Libya has five major onshore sedimentary basins, they are:

The main producing basins of Libya are in order of importance the Sirt, Ghadamis, Murzuq and the offshore Tripolitanian basin.

Location of major sedimentary basins of Libya (click on hot spots on map to visit pages).

Epirogenic movements with vertical nature are limited to uparching and faulting and included Mesozoic-Tertiary basins of Sirt and Cyrenaica (NE Libya). Tectonic movements occurred in northern Libya were responsible for the large sedimentary sequences in Libyan basins. The generation and entrapment of hydrocarbon in Libya was controlled by the tectonic history of each individual basin. According to Energy Intelligence Research, in 2003 Libya was the 11th largest exporter of petroleum in the world. Libya reached the peak of 3.3 million barrels a day in 1970 and currently produces only about 1.7 million barrels of crude a day. According to NOC, only around 30 per cent of Libya has been explored for hydrocarbons, Libya wants to return production to that peak level by 2010. There are about 320 producer field with total reserve exceed 50 billion barrels of oil and 40 trillion cubic feet of gas.

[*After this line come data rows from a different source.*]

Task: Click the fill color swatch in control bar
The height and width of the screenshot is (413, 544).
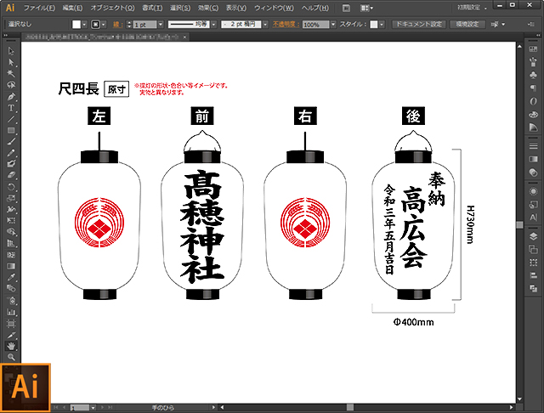Action: [x=76, y=25]
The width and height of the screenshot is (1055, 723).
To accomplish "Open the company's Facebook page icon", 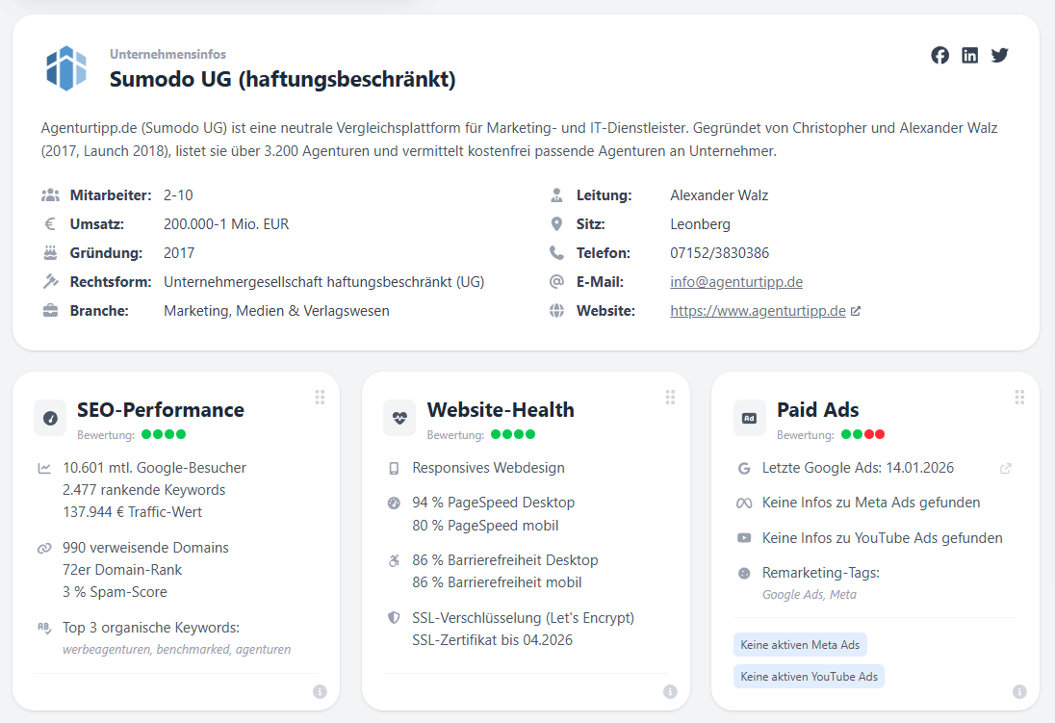I will click(x=939, y=56).
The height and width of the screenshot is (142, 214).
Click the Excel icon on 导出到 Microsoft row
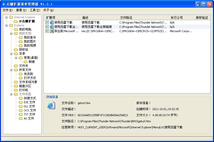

Oil field distribution worldwide, notice 40% of the oil reserves are from the Middle East & North Africa

Libya includes several hydrocarbon provinces of which the most important is Sirt Basin. This basin contains some sixteen giant oil fields with about 117 Billion barrels of in place proven recoverable oil. These form 89% of all the discovered Libyan petroleum reserves. This basin is considered to be the most prolific oil basin in north Africa with an oil gravity that ranges between 44 and 32 API, and a sulphur content of between 0.15 and 0.66%. The Sirt Basin includes Cretaceous and Paleocene reservoir sequences and Upper Cretaceous Sirt Shale is a major source rock for this basin

The Ghadamis intracratonic Basin consists of up to 6000 m of dominantly clastic Paleozoic through Mesozoic strata with an estimated 3 billion bbl of recoverable oil. The Upper Silurian Akakus Formation and the Tadrart - Ouan Kasa Formations are the most prolific oil producing horizons.

The Muzurq Basin is filled with Cambrian through Quaternary deposits, with a maximum total thickness of more than 3000 m in the central part of the Basin. In the area to the north, where oil reserves are some 1 billion barrels, the potential reservoirs include the Memouniat, Acacus and Tadrart- Kasa sandstones. The major source rock in this Basin is the Silurian Tanezzuft Shale.

To the present time no commercial discoveries have yet been made in the Mesozoic-Tertiary rocks of Cyrenaica and Paleozoic of Al Kufra Basin.

However recent work on stratigraphy and geochemistry of the Cyrenaican Platform suggests the probability of major potential reserves of oil and gas from Cretaceous and early Tertiary Rocks. Similarly the Devonian sandstone have been found to contain some gas shows in central Cyrenaica.

The offshore Basins are considered to be highly prospective but has been exposed to only limited exploration to date. The major offshore oil production is in the Tripolitanian Basin from the El-Bouri oilfield that is producing about 60,000 bbl/d, with an estimated 2 billion barrels proven recoverable crude oil reserves. On December 17, 2008, Hess Corp. reported an exploratory well has encountered a 500-ft gross hydrocarbon section at various intervals in an offshore extension of the Sirt Basin.

World regions with major oil reserves and projected but undiscovered oil resources. Source: Energy Information Administration



A slump structure exposed on the coast of northern Cyrenaica (Al Jabal Al Akhdar) with Hassan Salem Hassan providing the scale.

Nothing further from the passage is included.